Most importantly, there is a need for a vertically integrated model for developing a feed lot for maize, which remains the best and most nutritious source of feed for cattle globally.
Why are we not addressing these issues?
Until 2018, government policy did now allow for backward integration through import substitution. In doing so, it would have made the subsidies the EU pays to its farmers, and the tariff it pays to Nigeria under the WTO tariff rules for importing dairy milk, unsustainable compared to developing this full vertical in Nigeria. What we have had has always been the lazy man’s approach of importing primary products for processing to meeting the food demands of Nigeria.
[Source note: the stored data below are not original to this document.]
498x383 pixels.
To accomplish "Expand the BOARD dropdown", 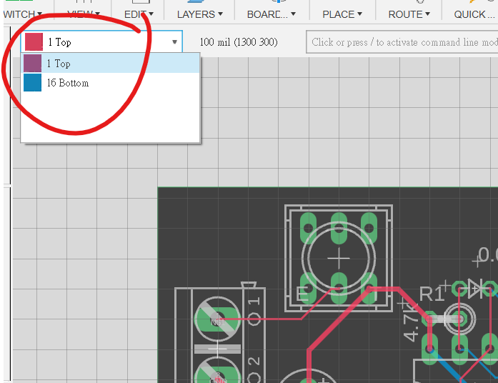I will point(271,14).
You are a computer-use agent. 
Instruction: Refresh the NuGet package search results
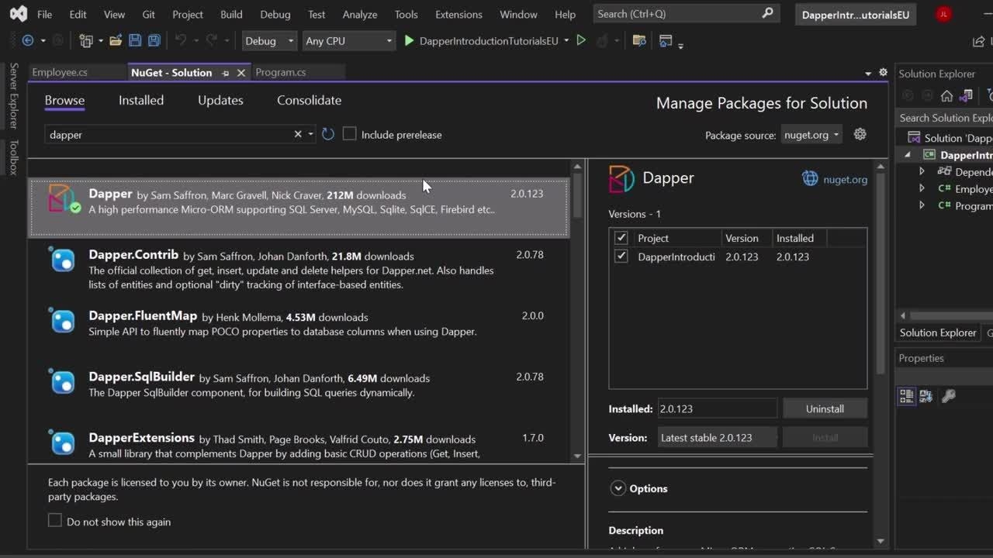coord(328,134)
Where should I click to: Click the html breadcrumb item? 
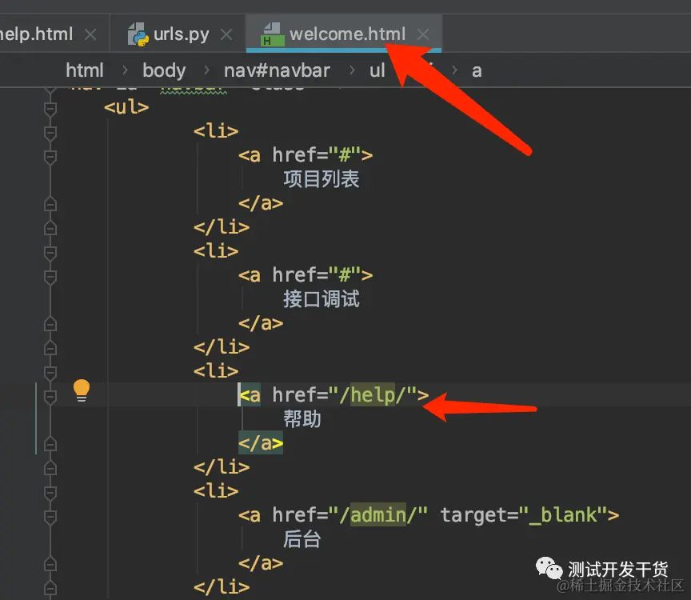[x=85, y=70]
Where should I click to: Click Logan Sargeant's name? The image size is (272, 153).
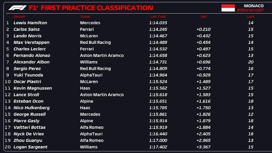click(30, 147)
I see a stream of opportunities for African entrepreneurs who are bold enough to invest between $500,000 and $1m in the development of key areas of the value chain, and this is because dairy milk can be processed into a variety of things.
One of the curses that have collapsed our food security in Africa is the fallacy that you have to be involved only in primary production for you to take advantage of the supply chain.
And even at this level that holds only 25% of the whole value, we have failed to do the needful. The introduction of tractors, boom sprayers, harvesters and the like will improve turnaround time and enable to better practise precision agriculture.
I’m hoping we pay attention in Africa and I’m hoping we understand that development is not being able to afford imports. It’s more about the ability to substitute local demand and price exports for more value than the imports.